Begin SOURCE EXCERPT

Authors and writers may be responsible for assigning tasks to workers such as research assistants and proofreaders. (3)

Significant Use of Memory

  • Remember scripts for speeches and presentations. For example, authors may memorize important names and dates for the presentation of biographies and essays at book launchings, conferences and radio and television programs.

Finding Information

  • Find information about potential clients, publishers, subcontractors and interviewees by searching their websites and contacting co-workers and colleagues who know them. (3)
  • Find information about terms with which they are not familiar by consulting co-workers and colleagues and by searching terminological databases, glossaries, technological files, textbooks, dictionaries and websites. (3)
  • Find information about the subjects of writing assignments. They analyze, synthesize and integrate information from a wide range of sources, including interview data, books, reports, studies, newspapers, magazines, academic journals and the Internet. For example, an author writing a biography may interview key personalities and subject matter experts and conduct extensive literature searches. (4)

End SOURCE EXCERPT
Begin RECORD LIST

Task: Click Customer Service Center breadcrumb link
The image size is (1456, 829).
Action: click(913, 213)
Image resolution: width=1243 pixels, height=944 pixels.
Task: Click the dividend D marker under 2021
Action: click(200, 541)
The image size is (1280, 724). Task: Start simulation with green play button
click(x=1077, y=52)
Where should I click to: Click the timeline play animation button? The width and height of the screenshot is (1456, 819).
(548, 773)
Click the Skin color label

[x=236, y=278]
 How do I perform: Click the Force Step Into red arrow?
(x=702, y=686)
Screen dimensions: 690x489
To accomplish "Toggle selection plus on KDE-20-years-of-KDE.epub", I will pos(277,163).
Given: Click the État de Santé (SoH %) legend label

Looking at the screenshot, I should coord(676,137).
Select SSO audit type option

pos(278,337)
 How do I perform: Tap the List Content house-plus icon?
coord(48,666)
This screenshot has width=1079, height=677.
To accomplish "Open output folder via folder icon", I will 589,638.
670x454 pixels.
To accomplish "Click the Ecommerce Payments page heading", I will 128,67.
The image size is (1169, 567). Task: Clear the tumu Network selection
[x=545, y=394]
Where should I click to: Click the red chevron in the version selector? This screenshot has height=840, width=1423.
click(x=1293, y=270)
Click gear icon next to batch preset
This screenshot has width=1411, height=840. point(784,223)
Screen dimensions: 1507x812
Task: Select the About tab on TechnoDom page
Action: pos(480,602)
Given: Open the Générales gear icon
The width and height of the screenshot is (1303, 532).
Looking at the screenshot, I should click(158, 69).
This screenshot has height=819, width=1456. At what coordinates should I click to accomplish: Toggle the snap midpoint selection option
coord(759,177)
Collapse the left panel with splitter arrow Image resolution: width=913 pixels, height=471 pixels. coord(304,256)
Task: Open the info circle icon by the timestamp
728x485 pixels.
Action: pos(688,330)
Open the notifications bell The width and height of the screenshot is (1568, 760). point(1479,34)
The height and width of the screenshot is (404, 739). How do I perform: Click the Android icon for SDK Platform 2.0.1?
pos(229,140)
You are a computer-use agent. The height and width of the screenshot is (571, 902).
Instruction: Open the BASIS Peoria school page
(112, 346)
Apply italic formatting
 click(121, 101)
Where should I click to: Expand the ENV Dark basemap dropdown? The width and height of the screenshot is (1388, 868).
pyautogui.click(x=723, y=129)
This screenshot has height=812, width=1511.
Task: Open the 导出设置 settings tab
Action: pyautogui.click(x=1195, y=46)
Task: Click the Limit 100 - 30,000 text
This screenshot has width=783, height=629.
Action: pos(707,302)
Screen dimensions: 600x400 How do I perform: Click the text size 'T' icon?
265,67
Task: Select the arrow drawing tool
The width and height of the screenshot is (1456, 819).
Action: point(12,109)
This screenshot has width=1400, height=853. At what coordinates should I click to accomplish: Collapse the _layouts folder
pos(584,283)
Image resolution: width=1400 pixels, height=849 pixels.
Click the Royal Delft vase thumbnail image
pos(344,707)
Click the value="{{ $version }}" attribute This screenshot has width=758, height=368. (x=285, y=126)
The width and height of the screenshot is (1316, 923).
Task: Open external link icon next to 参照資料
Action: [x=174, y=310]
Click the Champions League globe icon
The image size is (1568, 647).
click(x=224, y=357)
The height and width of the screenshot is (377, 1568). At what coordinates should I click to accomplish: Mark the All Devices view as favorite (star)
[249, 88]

End RECORD LIST

**TO DO:**
1. In two sentences, summarize the passage on the work of authors and writers.
2. Write out everything in the passage on the work of authors and writers from "Finding Information" down to "know them. (3)".

**SOLUTION SET:**
1. Authors and writers may assign tasks to workers such as research assistants and proofreaders, and they memorize scripts for speeches and presentations, such as names and dates for book launchings, conferences, and radio and television programs. They find information about potential clients, publishers, subcontractors and interviewees, about unfamiliar terms, and about the subjects of their writing assignments, drawing on co-workers, colleagues, websites, reference works, interviews and a wide range of published sources.

2.
Finding Information

  • Find information about potential clients, publishers, subcontractors and interviewees by searching their websites and contacting co-workers and colleagues who know them. (3)